Exercise task
Revise the material from the line holding "Task: Click the black central" through the line holding "Action: point(776,856)", inclusive, replacing "ring" with "band" and leaving everything else unchanged. Return only those lines, without the pictures.

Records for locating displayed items
________________________

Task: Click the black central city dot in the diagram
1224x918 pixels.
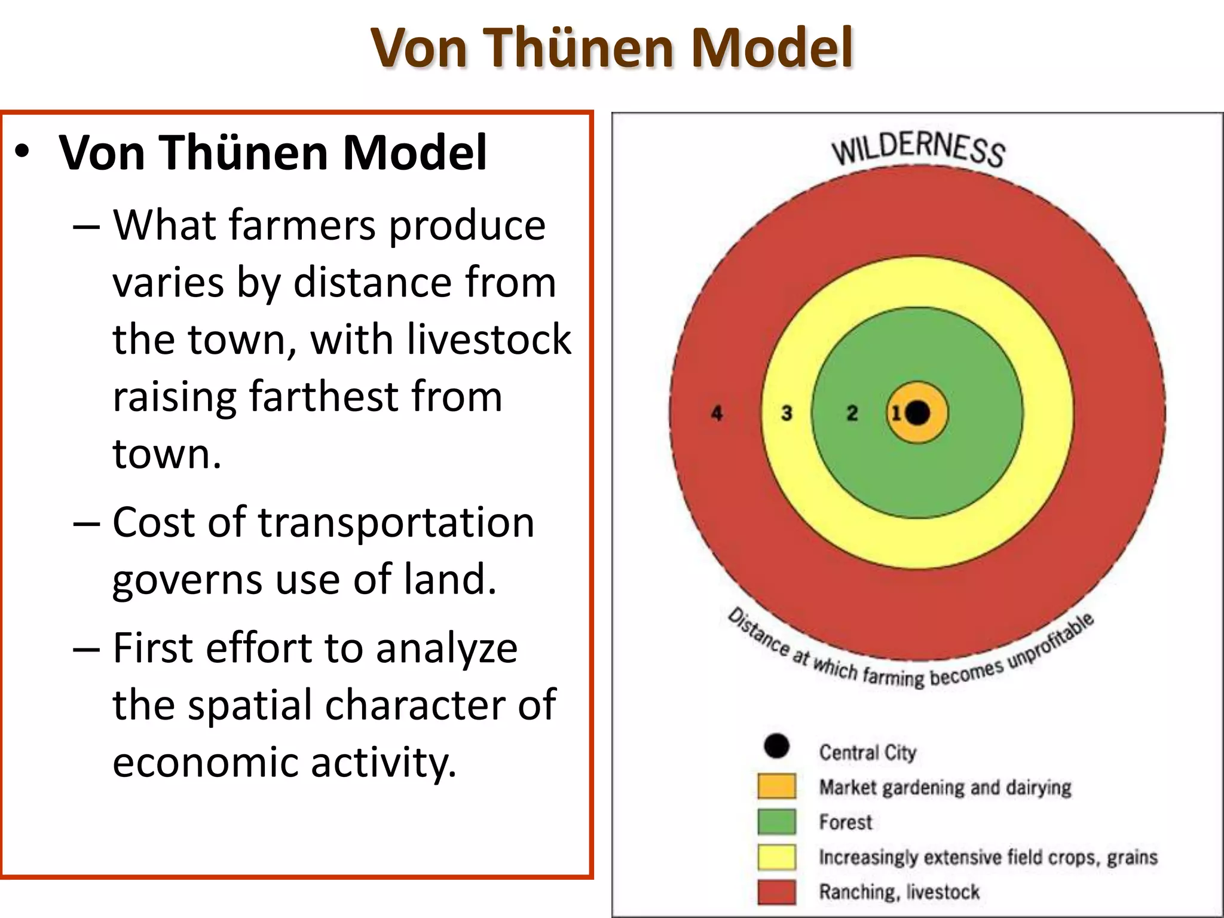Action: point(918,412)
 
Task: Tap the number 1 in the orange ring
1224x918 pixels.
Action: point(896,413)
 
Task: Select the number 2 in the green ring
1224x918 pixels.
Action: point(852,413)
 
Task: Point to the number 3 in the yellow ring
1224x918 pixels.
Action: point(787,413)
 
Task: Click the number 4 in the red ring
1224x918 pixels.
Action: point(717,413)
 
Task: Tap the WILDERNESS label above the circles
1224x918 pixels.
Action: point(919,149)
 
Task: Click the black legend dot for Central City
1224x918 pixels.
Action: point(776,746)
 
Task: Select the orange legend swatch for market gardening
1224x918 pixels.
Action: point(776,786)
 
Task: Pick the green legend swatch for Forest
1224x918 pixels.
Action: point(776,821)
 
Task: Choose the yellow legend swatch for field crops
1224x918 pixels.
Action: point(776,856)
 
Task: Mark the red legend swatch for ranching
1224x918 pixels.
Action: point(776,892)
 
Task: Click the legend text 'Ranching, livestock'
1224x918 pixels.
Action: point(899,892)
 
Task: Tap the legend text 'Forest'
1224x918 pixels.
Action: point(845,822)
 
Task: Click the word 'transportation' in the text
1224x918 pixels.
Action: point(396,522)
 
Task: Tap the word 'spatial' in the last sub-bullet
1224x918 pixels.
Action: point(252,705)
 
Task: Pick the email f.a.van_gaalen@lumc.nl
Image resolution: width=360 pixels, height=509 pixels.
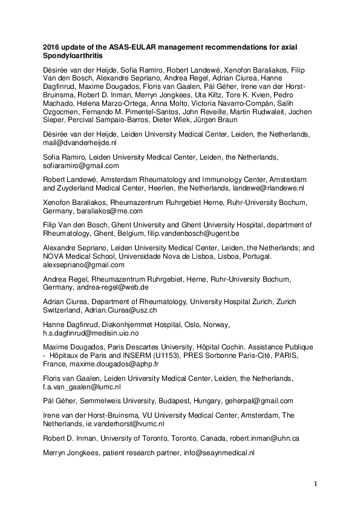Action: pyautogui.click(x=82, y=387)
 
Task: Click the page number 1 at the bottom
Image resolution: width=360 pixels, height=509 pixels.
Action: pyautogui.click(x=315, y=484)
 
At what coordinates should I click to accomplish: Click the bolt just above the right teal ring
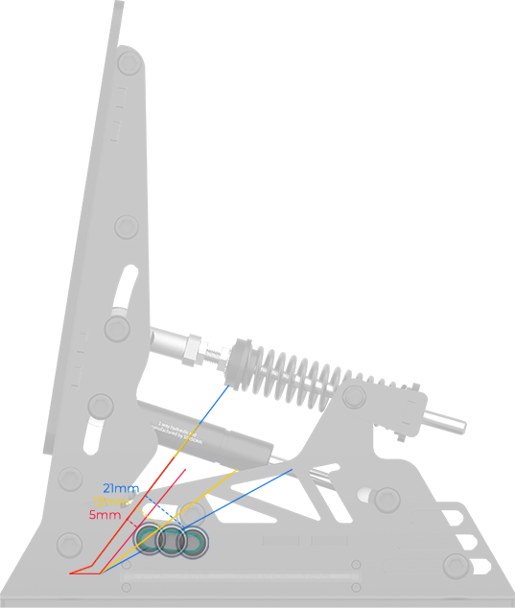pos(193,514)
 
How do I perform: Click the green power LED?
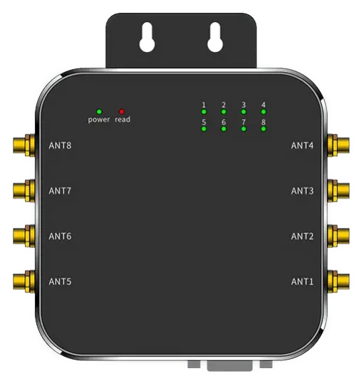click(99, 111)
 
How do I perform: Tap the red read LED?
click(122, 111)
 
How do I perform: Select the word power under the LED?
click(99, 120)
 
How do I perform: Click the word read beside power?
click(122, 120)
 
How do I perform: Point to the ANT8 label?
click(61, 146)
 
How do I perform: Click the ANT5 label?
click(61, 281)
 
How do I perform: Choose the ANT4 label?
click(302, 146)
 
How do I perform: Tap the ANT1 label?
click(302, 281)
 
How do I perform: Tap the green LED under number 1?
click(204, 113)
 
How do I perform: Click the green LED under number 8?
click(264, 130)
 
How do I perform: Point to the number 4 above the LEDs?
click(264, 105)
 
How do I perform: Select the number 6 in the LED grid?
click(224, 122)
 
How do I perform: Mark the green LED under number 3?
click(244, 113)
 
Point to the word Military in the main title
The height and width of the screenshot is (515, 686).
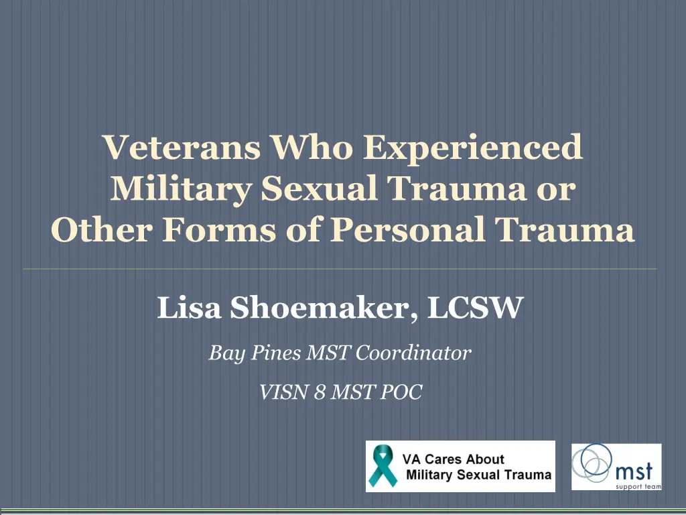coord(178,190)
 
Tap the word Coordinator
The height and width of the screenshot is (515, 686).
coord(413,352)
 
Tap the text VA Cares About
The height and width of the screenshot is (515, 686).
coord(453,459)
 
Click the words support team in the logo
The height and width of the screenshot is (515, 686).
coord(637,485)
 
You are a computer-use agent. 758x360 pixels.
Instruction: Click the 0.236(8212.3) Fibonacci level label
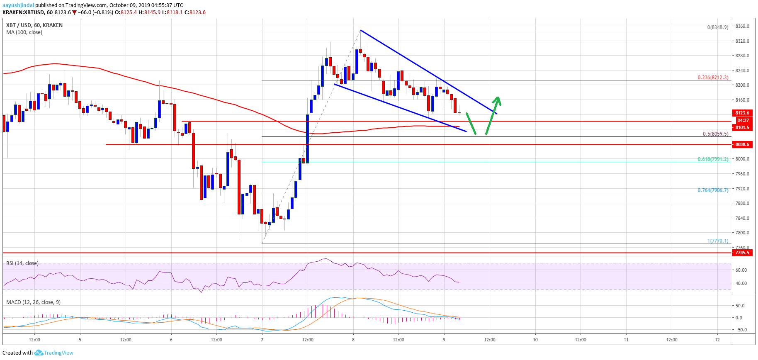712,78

________________________

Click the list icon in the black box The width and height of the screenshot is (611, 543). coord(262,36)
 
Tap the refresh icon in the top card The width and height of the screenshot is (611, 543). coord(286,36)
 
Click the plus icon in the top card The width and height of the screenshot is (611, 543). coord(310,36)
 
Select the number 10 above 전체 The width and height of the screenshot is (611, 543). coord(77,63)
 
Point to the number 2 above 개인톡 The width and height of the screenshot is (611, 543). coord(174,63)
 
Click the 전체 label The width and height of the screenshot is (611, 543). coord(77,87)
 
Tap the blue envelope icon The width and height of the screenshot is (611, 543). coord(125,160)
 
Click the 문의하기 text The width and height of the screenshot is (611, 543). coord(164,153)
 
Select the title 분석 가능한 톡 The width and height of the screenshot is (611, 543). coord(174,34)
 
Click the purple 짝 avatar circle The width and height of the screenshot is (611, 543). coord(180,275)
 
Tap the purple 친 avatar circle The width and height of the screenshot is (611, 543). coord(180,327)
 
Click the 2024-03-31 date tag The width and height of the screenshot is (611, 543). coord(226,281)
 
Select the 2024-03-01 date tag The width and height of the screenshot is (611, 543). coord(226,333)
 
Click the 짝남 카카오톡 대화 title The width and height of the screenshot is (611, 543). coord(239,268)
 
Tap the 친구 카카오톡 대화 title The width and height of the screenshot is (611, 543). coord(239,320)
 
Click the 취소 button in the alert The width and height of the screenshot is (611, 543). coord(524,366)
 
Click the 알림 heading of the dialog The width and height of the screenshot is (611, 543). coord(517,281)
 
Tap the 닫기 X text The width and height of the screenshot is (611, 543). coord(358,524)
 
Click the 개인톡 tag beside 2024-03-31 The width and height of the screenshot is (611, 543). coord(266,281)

________________________

Output of the task
Task: Click the black central city dot in the diagram
1224x918 pixels.
Action: point(918,412)
 
Task: Tap the number 1 in the orange band
1224x918 pixels.
Action: point(896,413)
 
Task: Select the number 2 in the green band
1224x918 pixels.
Action: point(852,413)
 
Task: Point to the number 3 in the yellow band
1224x918 pixels.
Action: point(787,413)
 
Task: Click the number 4 in the red band
1224x918 pixels.
Action: point(717,413)
 
Task: Tap the WILDERNESS label above the circles
1224x918 pixels.
Action: point(919,149)
 
Task: Click the black legend dot for Central City
1224x918 pixels.
Action: point(776,746)
 
Task: Select the orange legend swatch for market gardening
1224x918 pixels.
Action: point(776,786)
 
Task: Pick the green legend swatch for Forest
1224x918 pixels.
Action: point(776,821)
 
Task: Choose the yellow legend swatch for field crops
1224x918 pixels.
Action: point(776,856)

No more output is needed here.